Getting current interface queue sizes

Fred Baker fred at cisco.com
Mon Feb 28 16:29:24 PST 2011


On Feb 28, 2011, at 2:26 PM, Justin McCann wrote:

> This may be well-known, but how does one retrieve the current outgoing and incoming queue sizes from the link-layer interfaces? I mean the number of packets/bytes in the various queues, not the size of the buffers (potential queue size). I've mucked around with ethtool and netlink to grab other statistics, but haven't found any way to pull the current queue sizes into userspace. 

When the SNMP MIB was first developed, they originally specified ifOutQLen as "The length of the output packet queue (in packets)." One problem: Cisco implements that as "how many packets can I put into the queue in the deepest possible case". The outfit I worked for before Cisco implemented it as "what is the current depth of the output queue". Interoperable implementation...


There are a few issues with the "current" model. Suppose you are in this network

         +---+        +------+
         |NMS|        |Target|
         +-+-+        +---+--+
           |              |
        ---+--------------+----

and you ask the target what the length of its Ethernet queue is.
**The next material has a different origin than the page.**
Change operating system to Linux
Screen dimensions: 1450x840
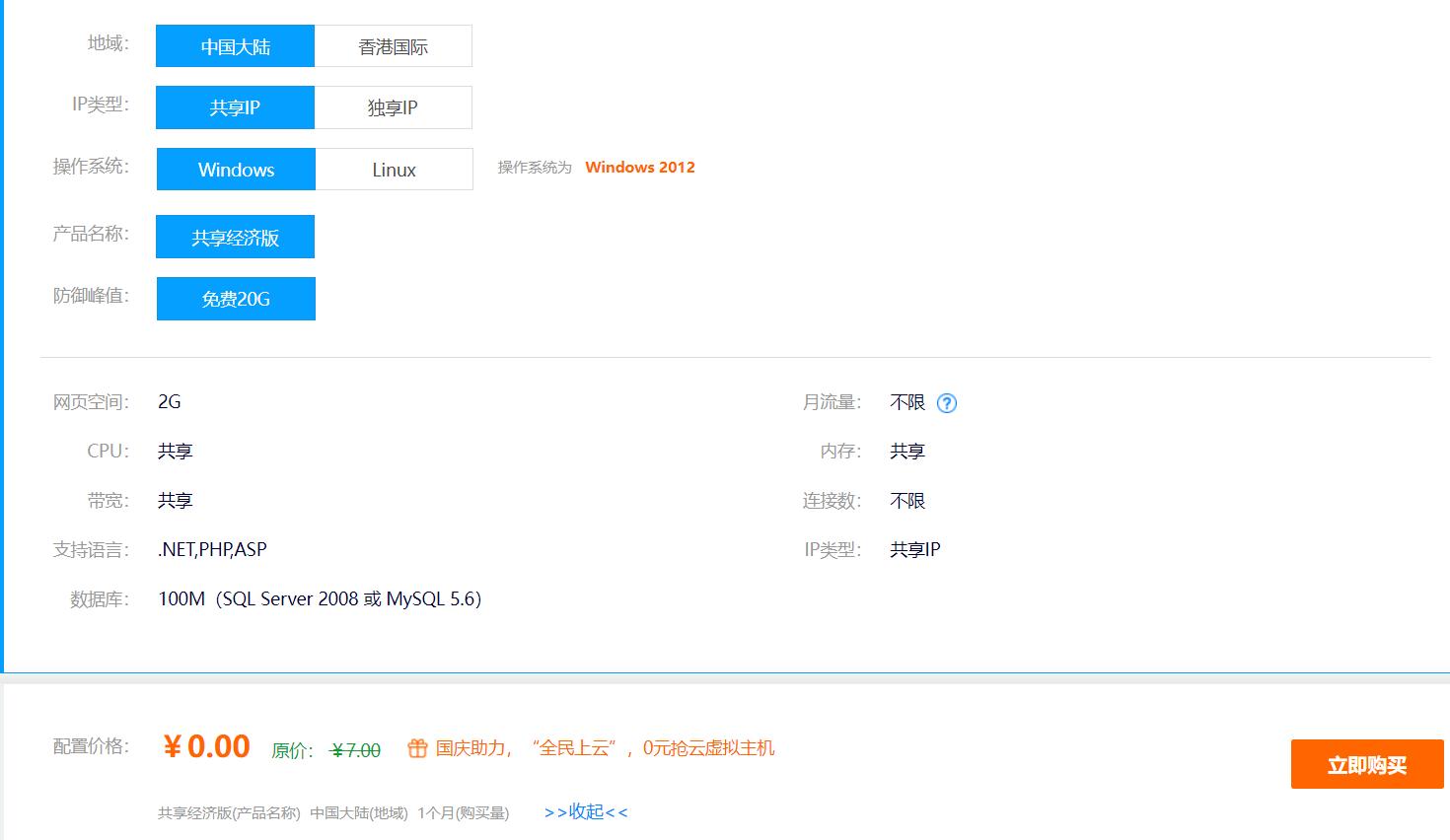393,169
When you get the answer, what is the length of its Ethernet queue?

To determine the answer, think through the process.

   - NMS sends a question to Target
   - Target thinks about it, concocts an answer, and puts it in the Ethernet queue
   - Packets ahead of response in Ethernet queue drain
   - response packet is transmitted.
   - NMS receives response

At the time the NMS receives the response, there's a reasonable chance that the queue is absolutely empty. Or that it is twice as full as it was before. Or some other number. All you can really say is that at the time the agent answered the question, the queue had ifOutQLen packets in it.

The object got deprecated on the grounds that it didn't make a lot of sense.

When I try to measure queue lengths, I do so by trying to pass a message though the queue. That lets me measure the impact of the queue on delay, which is actually far more interesting.